The girl with the rose shears, more childlike than ever, turned a frightened face toward the house. But she did not answer.
"Is that a man in the grounds?" demanded the distant monitorial voice. And Conkling, for the first time, was no longer at his ease.
"Y-yes," the girl called hesitatingly back.
Her face was quite pale, and the meekness in her voice rather disturbed the man at the easel. He peered about for the author of that over-disturbing challenge, but he could see nothing.
"Lavinia," commanded the shrill and mysteriously distant voice—and Conkling for a moment wondered why that name should fret his memory with an uncaptured association—"Lavinia, unchain Nero at once!"
Conkling caught a sound like a gasp from the girl with the shears.
"Please don't mind," she said without turning her head. "He's so old!"
"Who's so old?" asked Conkling. He had begun to repack his thumb box.
"Nero. I have to soak his bread crusts for him. He has no teeth left. But I really think you ought to go!"
There was no misjudging her distress. It amounted almost to terror, and the mystery of it was sufficient to revive his audacity.
"May I come back?" he asked, tingling a trifle before the amazed innocence of her eyes.
"What good could it do?" she found the courage to inquire.
"That's what I intended to find out," he told her. He said it more determinedly than he had intended.
"I don't think you understand," she said with her austere and troubled eyes on his face.

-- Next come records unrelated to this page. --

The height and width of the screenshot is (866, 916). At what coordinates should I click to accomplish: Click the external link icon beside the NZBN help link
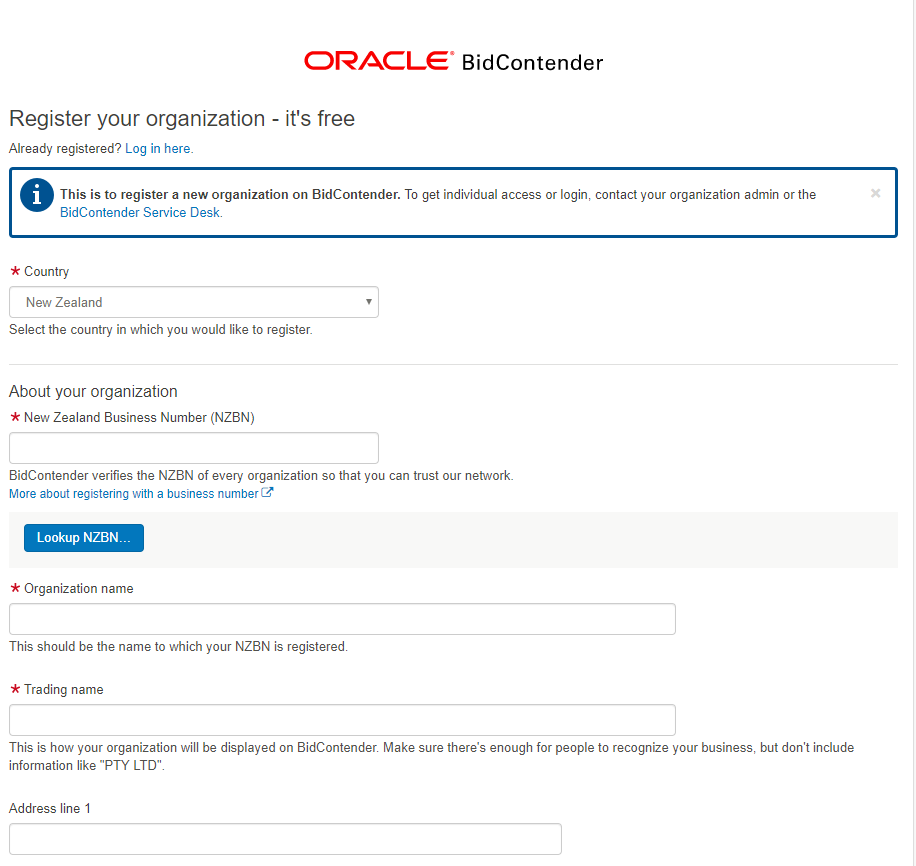(x=267, y=492)
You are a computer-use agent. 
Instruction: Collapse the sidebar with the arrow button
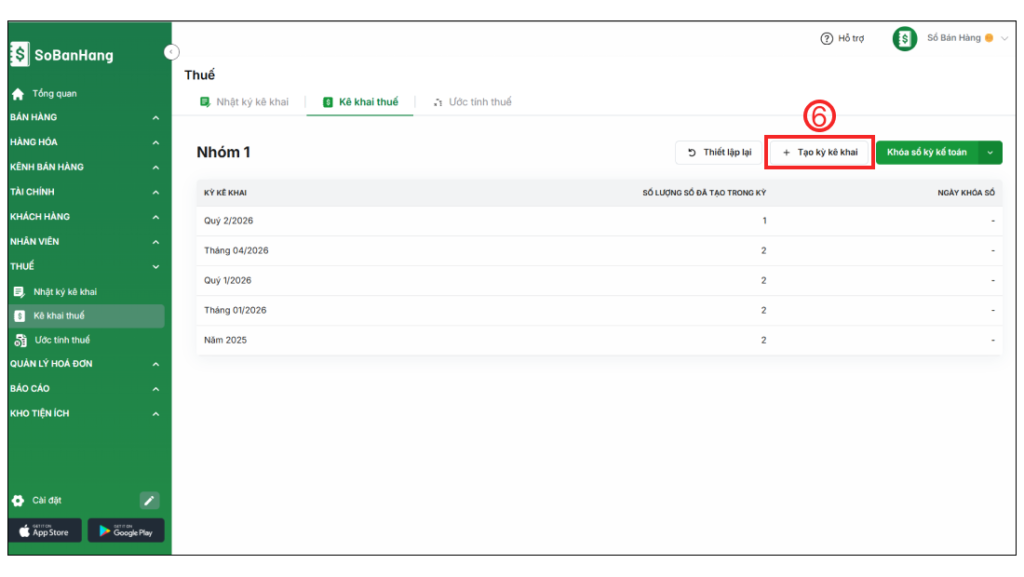(171, 52)
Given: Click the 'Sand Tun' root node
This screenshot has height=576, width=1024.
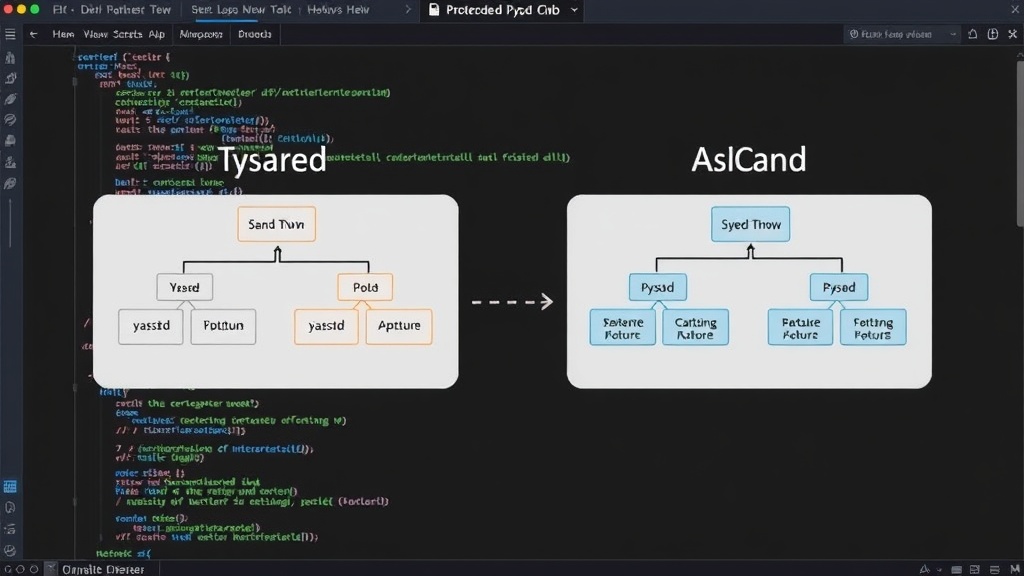Looking at the screenshot, I should tap(276, 224).
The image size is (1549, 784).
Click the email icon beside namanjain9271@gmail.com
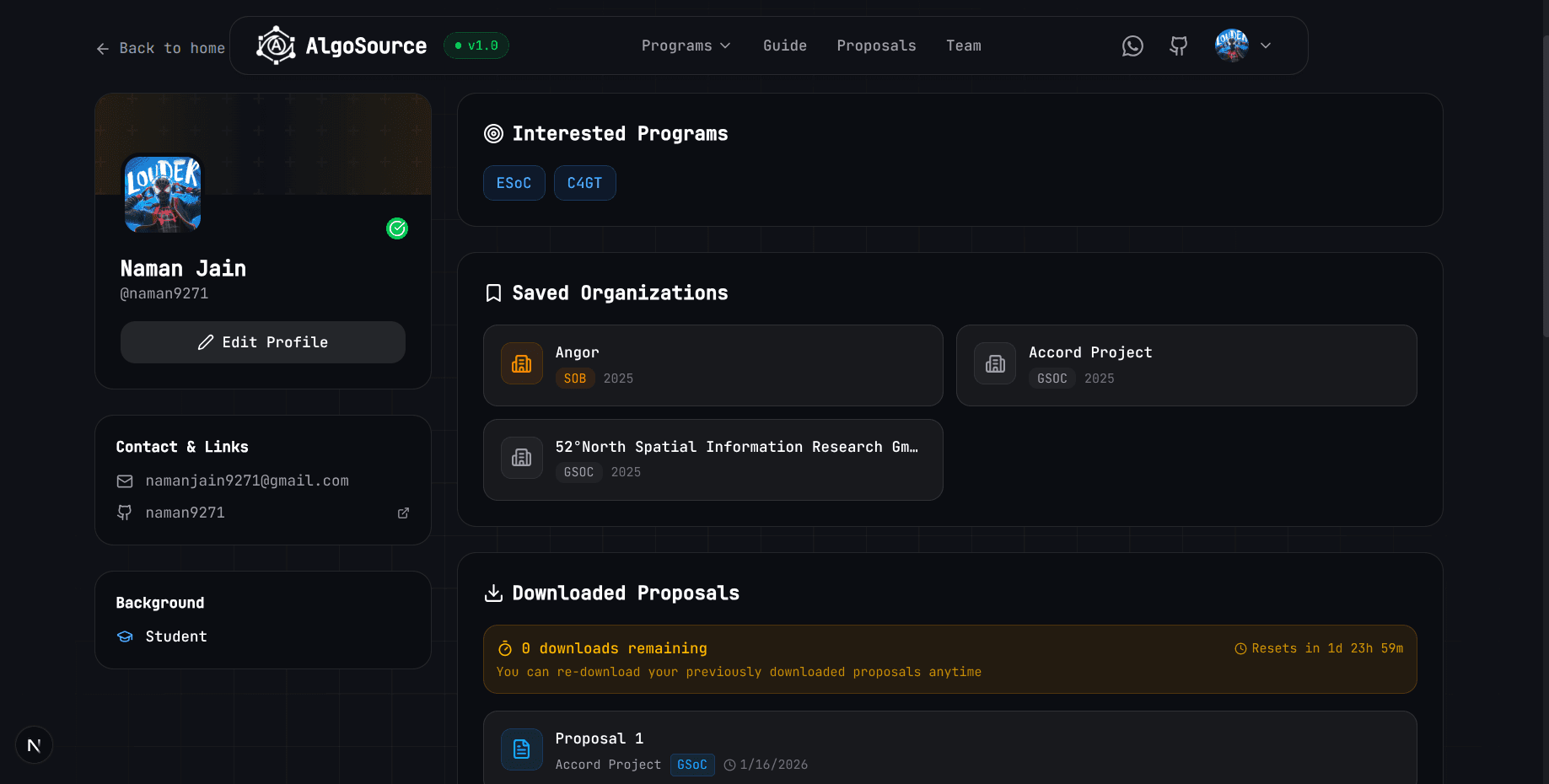124,481
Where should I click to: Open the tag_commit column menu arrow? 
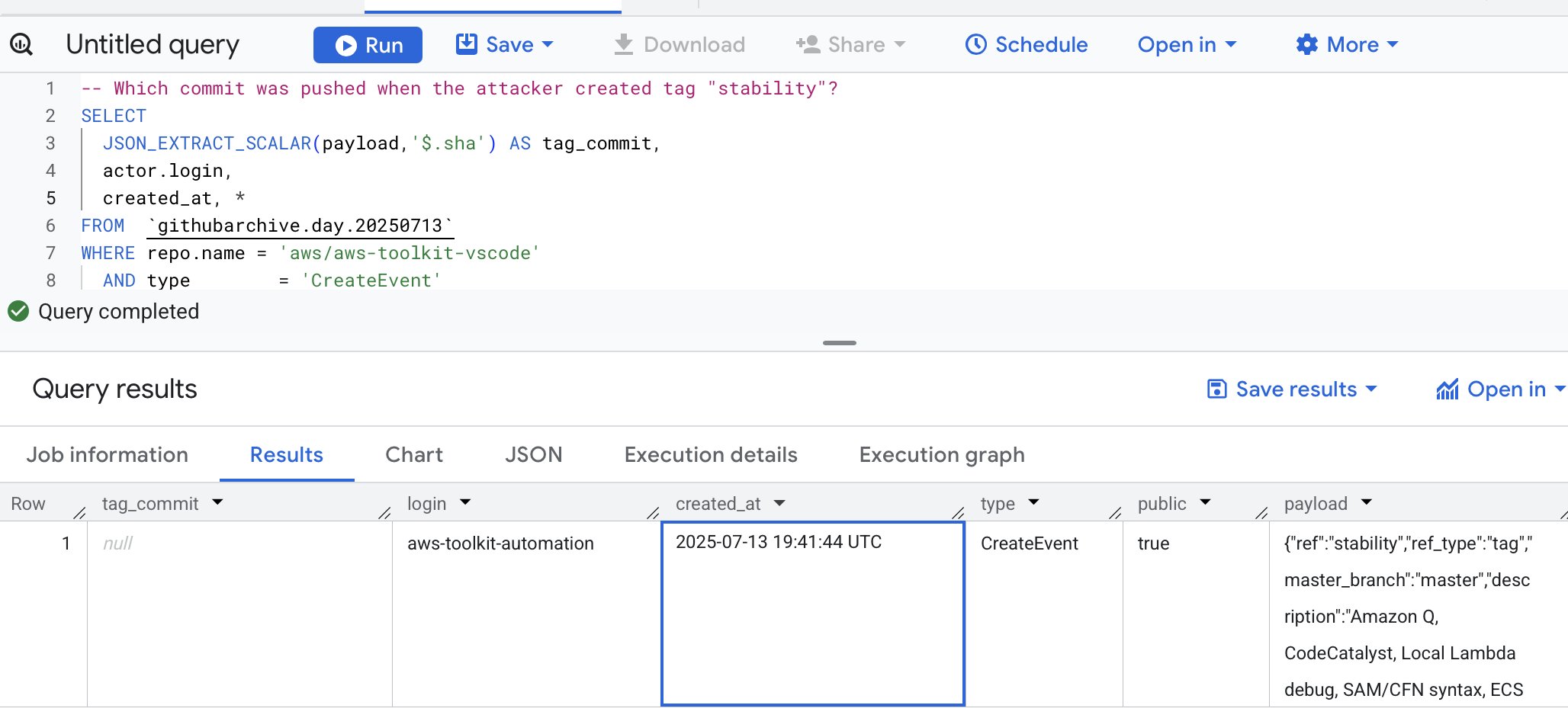(x=218, y=502)
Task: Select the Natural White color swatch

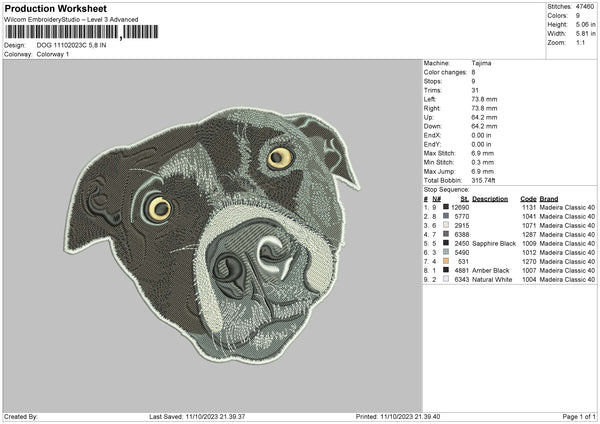Action: pos(446,279)
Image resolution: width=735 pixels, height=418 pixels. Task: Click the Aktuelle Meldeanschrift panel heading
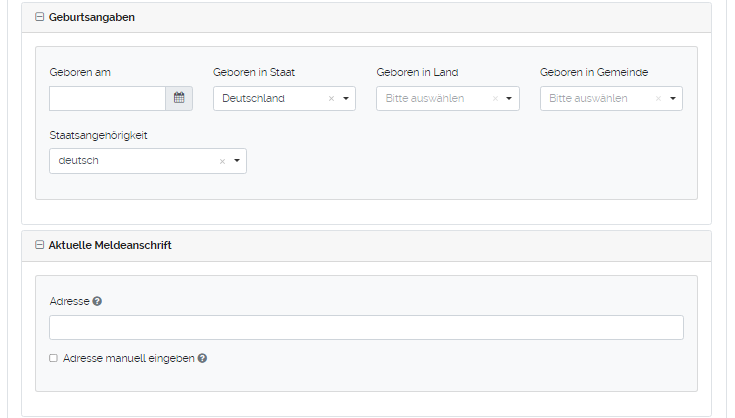coord(110,246)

"Understand what?" he demanded.
"Us!" was all she said.
And it was all she had a chance to say, for the next moment the distant and indignant voice was commanding her to come to the house, and to come at once. She went without hesitation, like a bidden child. Conkling saw the deep gloom of one of the French windows swallow up the lilac sunbonnet and the organdie gown. Then he folded his easel and his camp stool, stared for a minute or two at the decrepid peacock and the overturned sarcophagus, and told himself that without a shadow of doubt he would come back.